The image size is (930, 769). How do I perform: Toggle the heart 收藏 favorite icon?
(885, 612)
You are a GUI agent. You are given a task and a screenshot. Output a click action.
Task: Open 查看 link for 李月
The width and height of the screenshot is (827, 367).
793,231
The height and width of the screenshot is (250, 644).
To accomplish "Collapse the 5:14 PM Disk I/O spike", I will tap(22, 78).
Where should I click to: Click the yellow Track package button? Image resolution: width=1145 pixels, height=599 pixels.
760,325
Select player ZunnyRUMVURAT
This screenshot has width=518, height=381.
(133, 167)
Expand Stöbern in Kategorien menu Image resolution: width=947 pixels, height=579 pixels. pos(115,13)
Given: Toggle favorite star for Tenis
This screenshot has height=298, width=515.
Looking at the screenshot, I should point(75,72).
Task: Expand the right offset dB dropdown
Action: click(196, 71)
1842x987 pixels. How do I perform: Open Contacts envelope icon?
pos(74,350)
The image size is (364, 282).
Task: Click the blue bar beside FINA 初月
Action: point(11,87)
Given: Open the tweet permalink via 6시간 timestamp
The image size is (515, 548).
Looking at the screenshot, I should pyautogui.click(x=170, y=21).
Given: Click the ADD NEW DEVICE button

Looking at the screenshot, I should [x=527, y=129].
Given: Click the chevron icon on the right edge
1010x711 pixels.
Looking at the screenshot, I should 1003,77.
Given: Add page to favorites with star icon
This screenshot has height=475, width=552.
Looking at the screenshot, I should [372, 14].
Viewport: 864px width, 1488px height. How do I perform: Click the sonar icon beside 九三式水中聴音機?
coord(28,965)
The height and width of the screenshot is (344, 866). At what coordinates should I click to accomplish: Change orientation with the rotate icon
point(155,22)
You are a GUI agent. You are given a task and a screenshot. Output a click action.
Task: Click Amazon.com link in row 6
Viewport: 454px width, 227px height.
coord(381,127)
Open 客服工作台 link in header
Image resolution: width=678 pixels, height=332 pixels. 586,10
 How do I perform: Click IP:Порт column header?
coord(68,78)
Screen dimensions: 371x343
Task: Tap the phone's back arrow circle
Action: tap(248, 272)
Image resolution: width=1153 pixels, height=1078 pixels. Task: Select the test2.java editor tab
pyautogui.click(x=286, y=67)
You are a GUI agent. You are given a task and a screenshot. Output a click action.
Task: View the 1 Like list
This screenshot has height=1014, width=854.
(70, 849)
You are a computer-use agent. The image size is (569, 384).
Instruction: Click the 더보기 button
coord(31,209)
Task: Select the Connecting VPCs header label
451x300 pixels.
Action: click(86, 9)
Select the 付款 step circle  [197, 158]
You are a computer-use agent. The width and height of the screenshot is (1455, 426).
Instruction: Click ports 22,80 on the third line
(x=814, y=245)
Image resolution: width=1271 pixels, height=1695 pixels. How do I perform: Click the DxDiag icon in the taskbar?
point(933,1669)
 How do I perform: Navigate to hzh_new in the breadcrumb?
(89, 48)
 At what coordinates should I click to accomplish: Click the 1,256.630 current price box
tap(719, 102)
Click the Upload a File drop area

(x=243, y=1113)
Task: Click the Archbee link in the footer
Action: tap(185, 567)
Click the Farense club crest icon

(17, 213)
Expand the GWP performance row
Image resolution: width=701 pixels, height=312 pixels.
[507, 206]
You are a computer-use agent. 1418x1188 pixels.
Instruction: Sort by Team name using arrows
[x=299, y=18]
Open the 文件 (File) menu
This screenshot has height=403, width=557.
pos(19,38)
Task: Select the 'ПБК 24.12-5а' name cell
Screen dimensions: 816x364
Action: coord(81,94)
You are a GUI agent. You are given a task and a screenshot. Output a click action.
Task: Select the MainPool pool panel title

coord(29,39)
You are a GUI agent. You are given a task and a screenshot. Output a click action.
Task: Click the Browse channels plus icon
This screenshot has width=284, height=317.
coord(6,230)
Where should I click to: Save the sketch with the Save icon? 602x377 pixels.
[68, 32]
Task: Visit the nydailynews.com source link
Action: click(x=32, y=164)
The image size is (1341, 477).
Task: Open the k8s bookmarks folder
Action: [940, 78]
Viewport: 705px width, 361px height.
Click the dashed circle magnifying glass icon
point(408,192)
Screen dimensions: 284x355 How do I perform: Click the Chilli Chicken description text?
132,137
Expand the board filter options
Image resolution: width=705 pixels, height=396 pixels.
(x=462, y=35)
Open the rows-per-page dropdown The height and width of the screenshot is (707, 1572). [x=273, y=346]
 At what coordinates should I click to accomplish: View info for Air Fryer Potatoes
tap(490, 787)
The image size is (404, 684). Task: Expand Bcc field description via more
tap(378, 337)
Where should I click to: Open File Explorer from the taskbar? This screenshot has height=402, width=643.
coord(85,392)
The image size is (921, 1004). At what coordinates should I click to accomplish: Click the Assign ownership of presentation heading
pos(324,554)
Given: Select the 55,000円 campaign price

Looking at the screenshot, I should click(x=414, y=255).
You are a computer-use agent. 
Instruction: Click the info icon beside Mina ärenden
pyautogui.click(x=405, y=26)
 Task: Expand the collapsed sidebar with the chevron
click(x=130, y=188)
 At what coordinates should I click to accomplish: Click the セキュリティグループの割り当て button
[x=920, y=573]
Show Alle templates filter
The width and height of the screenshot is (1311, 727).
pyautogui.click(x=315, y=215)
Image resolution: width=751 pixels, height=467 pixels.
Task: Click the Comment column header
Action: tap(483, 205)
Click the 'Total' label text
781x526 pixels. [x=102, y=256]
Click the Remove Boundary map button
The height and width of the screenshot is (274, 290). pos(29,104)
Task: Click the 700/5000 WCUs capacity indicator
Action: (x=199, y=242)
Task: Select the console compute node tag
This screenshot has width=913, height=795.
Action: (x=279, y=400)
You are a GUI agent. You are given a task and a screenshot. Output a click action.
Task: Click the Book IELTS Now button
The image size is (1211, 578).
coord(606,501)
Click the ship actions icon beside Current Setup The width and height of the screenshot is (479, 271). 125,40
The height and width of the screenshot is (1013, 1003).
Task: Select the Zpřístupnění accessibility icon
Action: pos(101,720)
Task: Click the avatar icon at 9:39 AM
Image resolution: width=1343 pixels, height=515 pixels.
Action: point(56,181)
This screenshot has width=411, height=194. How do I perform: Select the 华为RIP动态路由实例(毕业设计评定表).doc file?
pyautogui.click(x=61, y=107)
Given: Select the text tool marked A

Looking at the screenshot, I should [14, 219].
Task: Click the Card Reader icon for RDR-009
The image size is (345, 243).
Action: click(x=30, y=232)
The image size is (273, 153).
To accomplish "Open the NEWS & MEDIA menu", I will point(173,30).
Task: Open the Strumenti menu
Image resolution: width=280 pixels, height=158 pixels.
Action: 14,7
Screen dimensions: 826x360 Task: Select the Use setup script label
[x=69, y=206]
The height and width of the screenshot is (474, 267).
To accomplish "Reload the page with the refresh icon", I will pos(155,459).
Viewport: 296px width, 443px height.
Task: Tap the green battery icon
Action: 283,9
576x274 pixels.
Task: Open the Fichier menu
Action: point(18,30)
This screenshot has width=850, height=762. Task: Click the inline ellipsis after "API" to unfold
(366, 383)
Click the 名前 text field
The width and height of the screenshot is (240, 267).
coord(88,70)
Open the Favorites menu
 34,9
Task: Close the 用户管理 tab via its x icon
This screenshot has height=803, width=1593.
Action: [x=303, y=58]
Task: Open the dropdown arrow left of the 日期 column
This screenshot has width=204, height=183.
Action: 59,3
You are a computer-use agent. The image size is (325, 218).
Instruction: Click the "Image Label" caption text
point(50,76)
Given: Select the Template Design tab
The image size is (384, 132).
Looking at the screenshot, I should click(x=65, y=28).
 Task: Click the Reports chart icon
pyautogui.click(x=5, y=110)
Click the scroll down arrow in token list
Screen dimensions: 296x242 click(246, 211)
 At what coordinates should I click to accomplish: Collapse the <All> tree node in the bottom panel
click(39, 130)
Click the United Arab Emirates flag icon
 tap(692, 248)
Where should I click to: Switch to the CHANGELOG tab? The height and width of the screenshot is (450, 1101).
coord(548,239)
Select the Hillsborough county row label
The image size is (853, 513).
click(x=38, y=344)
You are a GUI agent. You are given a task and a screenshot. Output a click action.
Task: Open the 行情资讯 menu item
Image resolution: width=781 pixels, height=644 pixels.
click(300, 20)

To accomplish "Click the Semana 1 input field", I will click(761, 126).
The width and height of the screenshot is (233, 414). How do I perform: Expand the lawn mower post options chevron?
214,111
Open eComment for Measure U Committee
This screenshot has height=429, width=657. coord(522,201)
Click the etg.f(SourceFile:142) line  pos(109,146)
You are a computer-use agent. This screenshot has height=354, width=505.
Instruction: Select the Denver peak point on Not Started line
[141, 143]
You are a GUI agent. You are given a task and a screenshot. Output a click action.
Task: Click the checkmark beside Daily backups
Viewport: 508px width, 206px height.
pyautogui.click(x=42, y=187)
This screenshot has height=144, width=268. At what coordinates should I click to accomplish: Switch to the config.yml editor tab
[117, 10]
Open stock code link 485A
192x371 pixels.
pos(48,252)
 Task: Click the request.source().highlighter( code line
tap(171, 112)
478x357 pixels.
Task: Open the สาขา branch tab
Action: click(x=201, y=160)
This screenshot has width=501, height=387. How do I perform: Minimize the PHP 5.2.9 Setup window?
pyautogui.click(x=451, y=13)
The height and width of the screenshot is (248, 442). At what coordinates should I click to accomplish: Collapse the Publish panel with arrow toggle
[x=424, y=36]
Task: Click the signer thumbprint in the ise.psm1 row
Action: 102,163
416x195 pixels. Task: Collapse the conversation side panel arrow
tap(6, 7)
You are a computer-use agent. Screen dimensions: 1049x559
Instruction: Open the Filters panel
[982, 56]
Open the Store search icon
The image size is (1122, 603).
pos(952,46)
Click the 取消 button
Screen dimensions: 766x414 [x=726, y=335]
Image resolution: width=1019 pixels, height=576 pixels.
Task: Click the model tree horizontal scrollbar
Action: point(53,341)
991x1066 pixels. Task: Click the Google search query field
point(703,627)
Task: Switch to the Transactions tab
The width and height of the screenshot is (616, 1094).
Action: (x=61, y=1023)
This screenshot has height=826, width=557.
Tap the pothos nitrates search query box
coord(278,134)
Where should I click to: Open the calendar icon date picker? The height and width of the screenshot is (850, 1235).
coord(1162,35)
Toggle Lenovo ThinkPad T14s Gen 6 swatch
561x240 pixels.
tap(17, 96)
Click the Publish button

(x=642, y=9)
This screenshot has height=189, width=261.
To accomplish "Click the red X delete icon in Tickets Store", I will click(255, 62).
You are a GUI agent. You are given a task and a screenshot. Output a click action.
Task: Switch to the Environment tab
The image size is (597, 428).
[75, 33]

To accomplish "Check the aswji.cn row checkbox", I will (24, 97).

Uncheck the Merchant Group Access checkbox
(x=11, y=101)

******************************

**What is being asked**: Nothing but an exact copy of the lines from the first one above through the line holding "Given: Click the chevron" should be returned.

**Your response**:
The image size is (930, 769). How do I perform: Toggle the heart 收藏 favorite icon?
(885, 612)
You are a GUI agent. You are given a task and a screenshot. Output a click action.
Task: Open 查看 link for 李月
The width and height of the screenshot is (827, 367).
793,231
The height and width of the screenshot is (250, 644).
To accomplish "Collapse the 5:14 PM Disk I/O spike", I will tap(22, 78).
Where should I click to: Click the yellow Track package button? Image resolution: width=1145 pixels, height=599 pixels.
760,325
Select player ZunnyRUMVURAT
This screenshot has width=518, height=381.
(133, 167)
Expand Stöbern in Kategorien menu Image resolution: width=947 pixels, height=579 pixels. pos(115,13)
Given: Toggle favorite star for Tenis
This screenshot has height=298, width=515.
Looking at the screenshot, I should point(75,72).
Task: Expand the right offset dB dropdown
Action: click(196, 71)
1842x987 pixels. How do I perform: Open Contacts envelope icon?
pos(74,350)
The image size is (364, 282).
Task: Click the blue bar beside FINA 初月
Action: point(11,87)
Given: Open the tweet permalink via 6시간 timestamp
The image size is (515, 548).
Looking at the screenshot, I should pyautogui.click(x=170, y=21).
Given: Click the ADD NEW DEVICE button

Looking at the screenshot, I should [x=527, y=129].
Given: Click the chevron icon on the right edge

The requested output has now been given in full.